US low-cost carriers (LCC) demonstrate better safety performance than their mainline or regional airline counterparts, says a study by San Jose State University, California. The results are not an aberration, the study notes, but a result of superior “strategic choices and organisational cultures”.


Safety comparison US carriers by categories W445
© Flight International

US LCCs score better than either of the other carrier categories in four measurable performance areas, according to San Jose’s director of aviation Prof Triant Flores and his co-author Felipe Reyes, manager technical audits at Air Canada Technical Services. The four areas are accident rates, incident rates, on-time performance and schedule compliance.

The period under study is 1 January 2000-31 December 2004, but it excludes the 9/11 events, Flores told last week’s Flight Safety Foun­dation/European Regions Air­line Association European Aviation Safety Seminar in Athens, Greece.

Airlines studied were the top five US mainline scheduled carriers by number of departures, the top four LCCs and the top four regionals.

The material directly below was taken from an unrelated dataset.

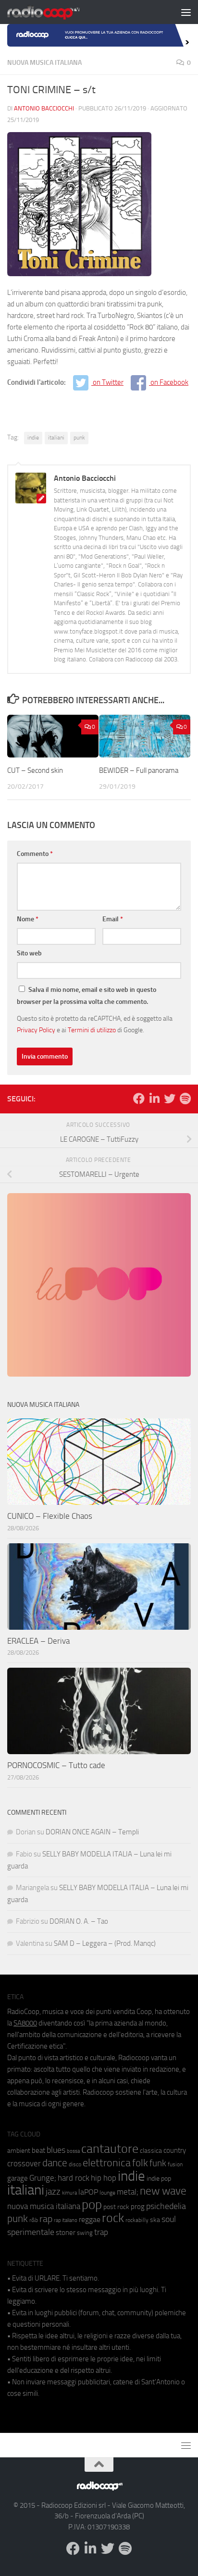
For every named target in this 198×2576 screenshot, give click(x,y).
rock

The mainline carriers have an accident rate (as defined by the US Federal Aviation Administration) of 4.98 per million departures, the LCCs 2.38 and the regionals 3.91 (see chart). Because one of the LCCs has had no accidents, the study includes incident rates and these, respectively, are 31.29, 13.91 and 22.88 per million departures.

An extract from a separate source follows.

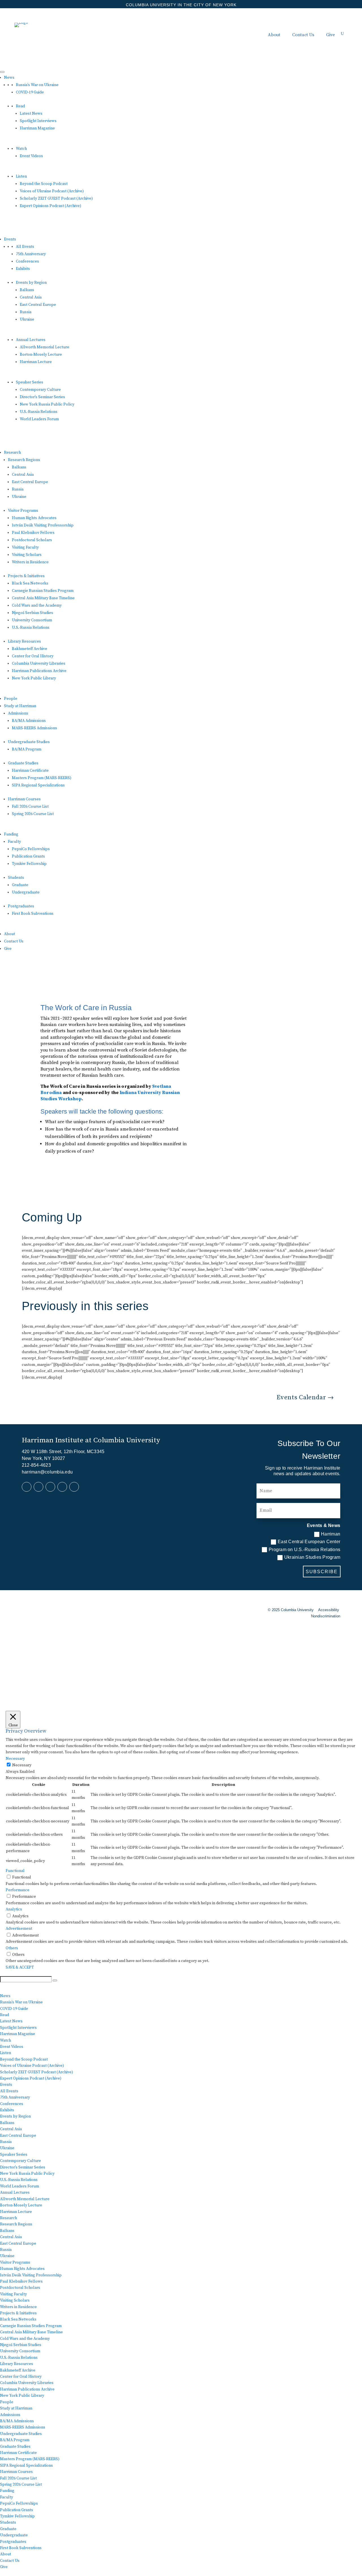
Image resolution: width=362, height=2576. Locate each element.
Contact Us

Only the top two LCCs designated as such by the FAA are considered by Flores to comply with what is now accepted as the classic no-frills LCC model, but if those alone were compared, the performance disparity in their favour would have been even more dramatic, Flores says.

He concludes that strategic choices and organisational cultures were key to performance, citing the LCCs’ choice of single-type fleets of third-generation jets, and “simpler organisational structures”.